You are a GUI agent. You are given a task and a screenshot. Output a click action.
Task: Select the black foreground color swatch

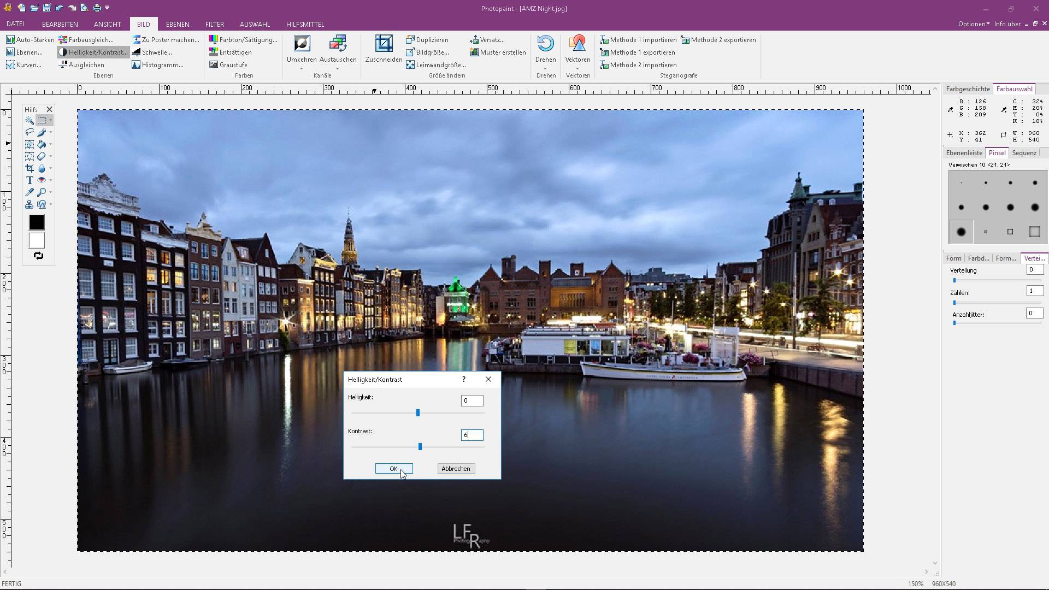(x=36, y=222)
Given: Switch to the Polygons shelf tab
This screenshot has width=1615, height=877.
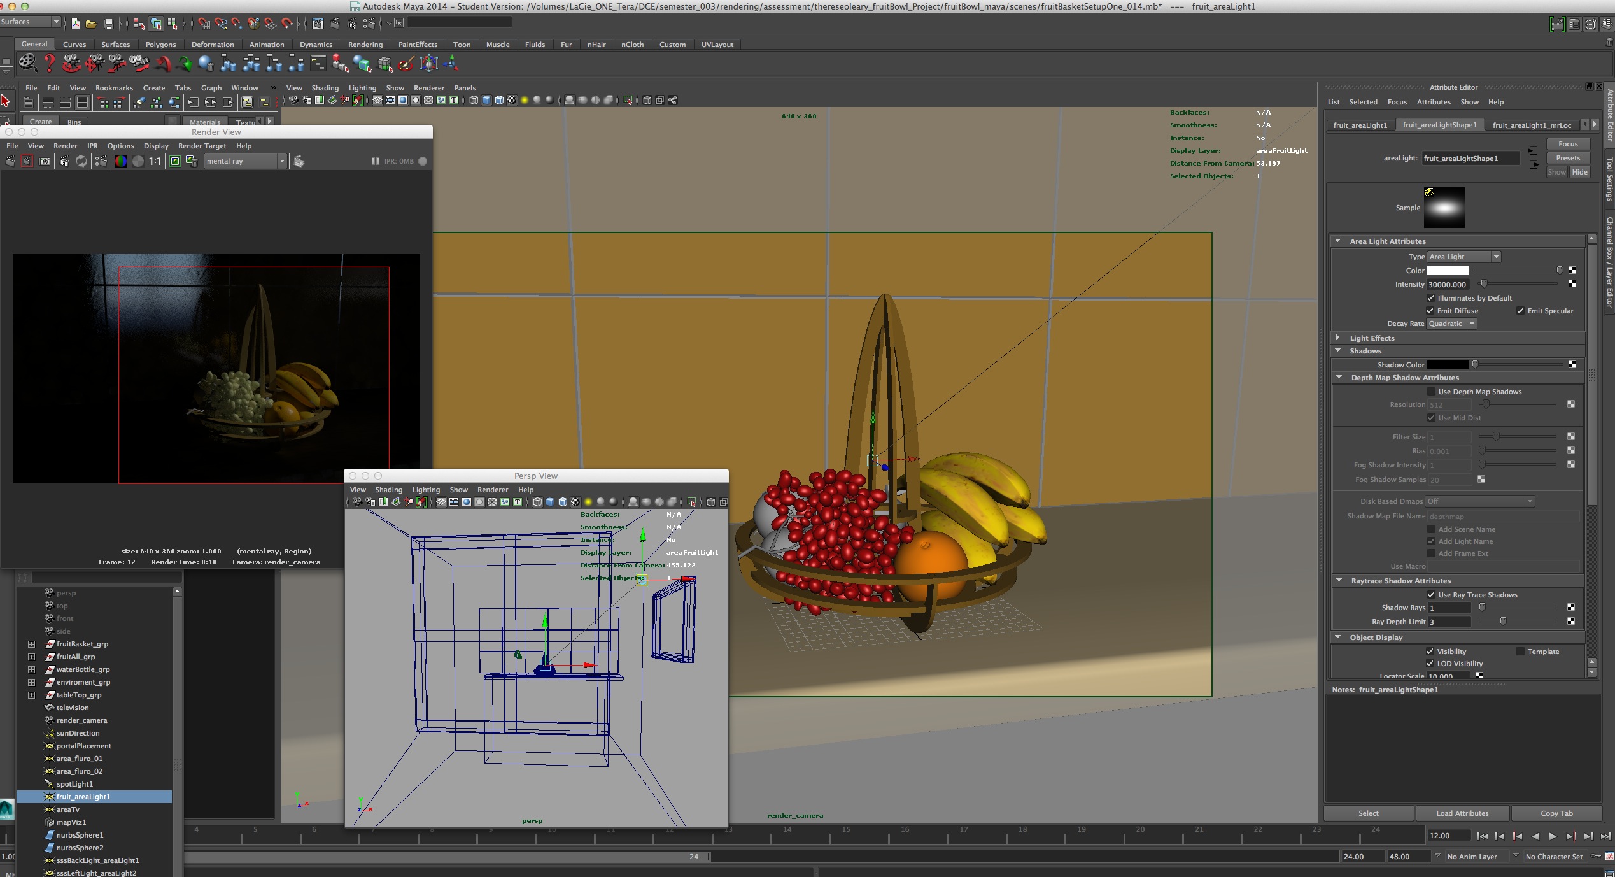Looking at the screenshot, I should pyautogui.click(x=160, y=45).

___

■ YOUR ASSIGNMENT: Although the material contains pictures, only the lines are to be written out, exactly as they stand.

■ FINAL ANSWER:
You are a GUI agent. You are given a task and a screenshot. Output a click action.
Task: Select the black foreground color swatch

(x=36, y=222)
Given: Switch to the Polygons shelf tab
This screenshot has width=1615, height=877.
Looking at the screenshot, I should pyautogui.click(x=160, y=45).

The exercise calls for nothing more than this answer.